Johnny “Dizzy” Moore was one of the Skatalites’ founding members. When Moore was a kid, he became interested in music but his parents thought a musician’s lifestyle was a rather rotten one. Moore found out about The Alpha Boys School through a friend, a military school whose aim was to straighten out poorly-behaved boys. It also happened to have a marvelous music program. Moore purposely got himself in to trouble a couple of times and ended up at Alpha, playing trumpet. It turned out to be fruitful because it’s where he and three other Skatalites founding members would learn how to play music.
The initial version of the band only lasted between 1963 and 1965 (it’s difficult to maintain that wealth of talent and egos as a cohesive unit, plus trombonist Don Drummond was clinically insane and murdered his girlfriend), but they recorded a ton of music in that amount of time. In their final year, the Skatalites released “Red Is Danger” with Moore more or less leading on Trumpet.
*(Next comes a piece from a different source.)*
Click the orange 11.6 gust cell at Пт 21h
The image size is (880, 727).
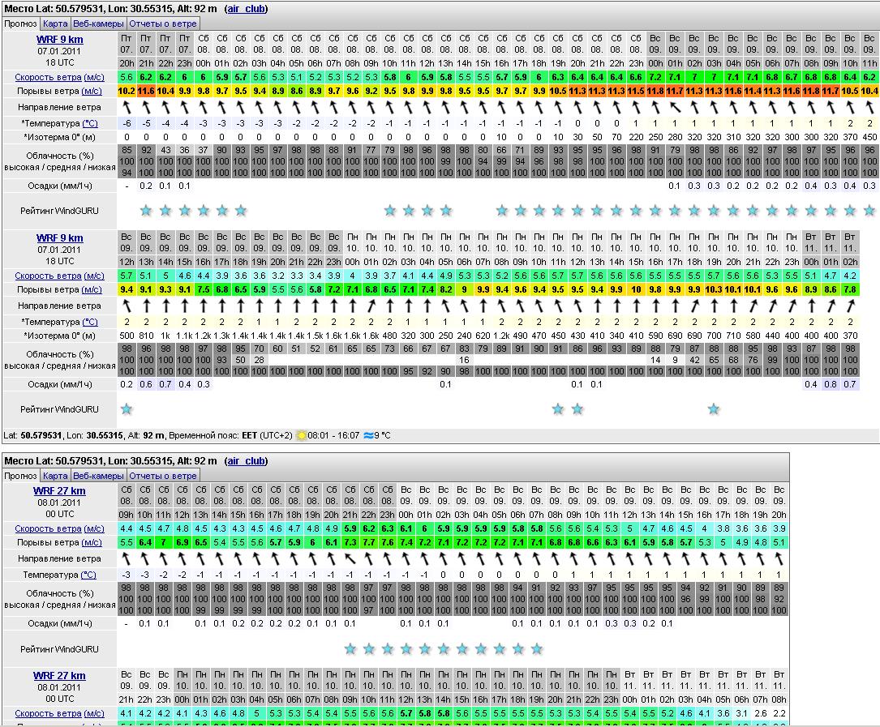tap(146, 91)
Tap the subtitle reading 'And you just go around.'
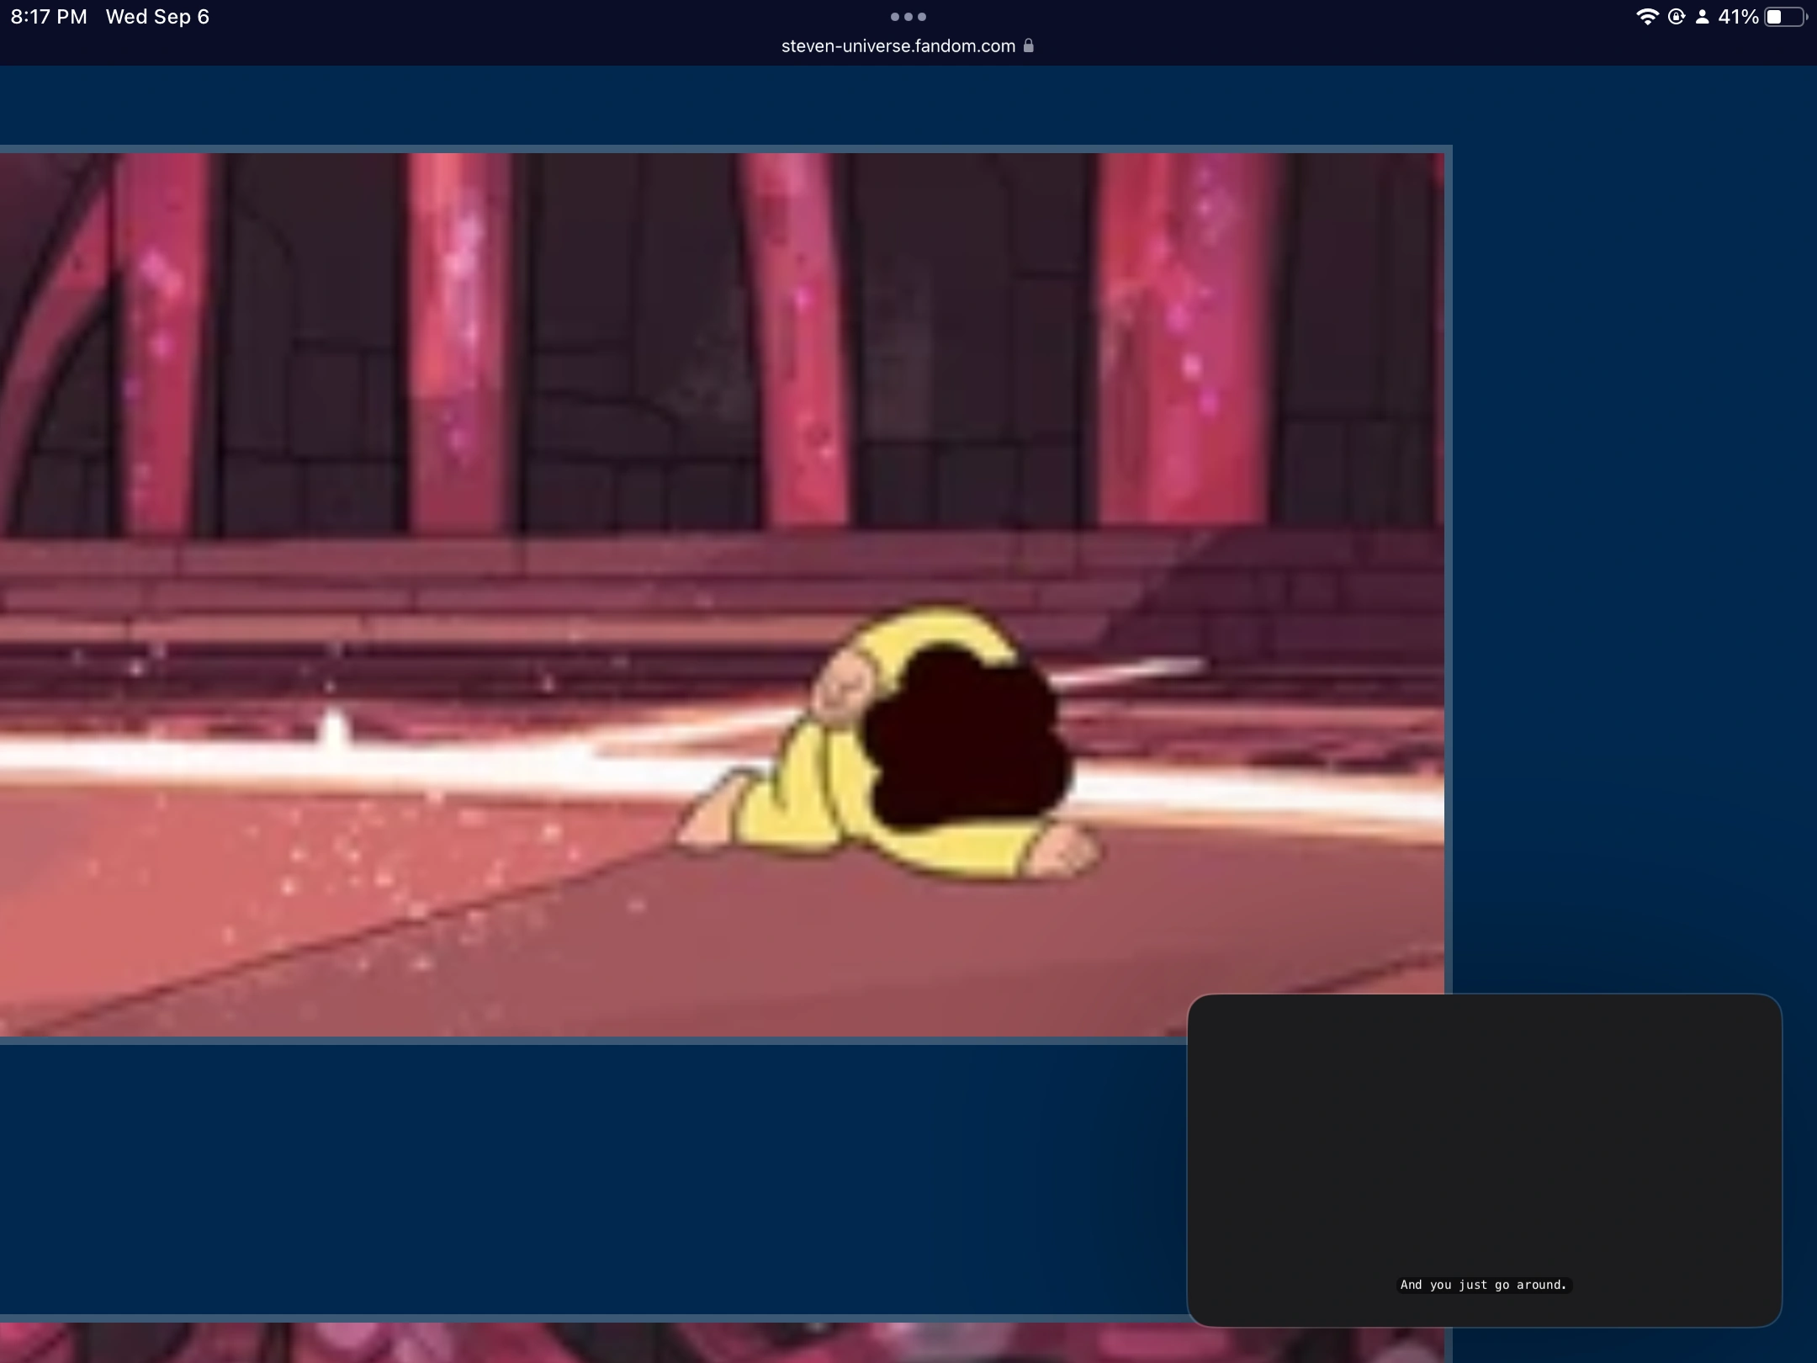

This song introduces itself with Lloyd Brevett on upright bass providing an unwavering six-note dance rhythm, accentuated by Lloyd Knibb’s drums. After the first handful of bars, the horn section joins in along with “Jah Jerry” Haynes providing the signature choppy guitar “skank” rhythm, in which, like a metronome, he strokes on each offbeat (the second and fourth beats). A little after a minute in, Moore launches into a solo consisting of a bunch of long notes and some sputtering shorter ones. He is then followed by a sax solo from either Tommy McCook or Roland Alphonso (it’s uncredited). The horns then all reunite together, playing the original melody they established in the beginning.
A mid-60s instrumental jazzy ska dance tune from ska’s original band.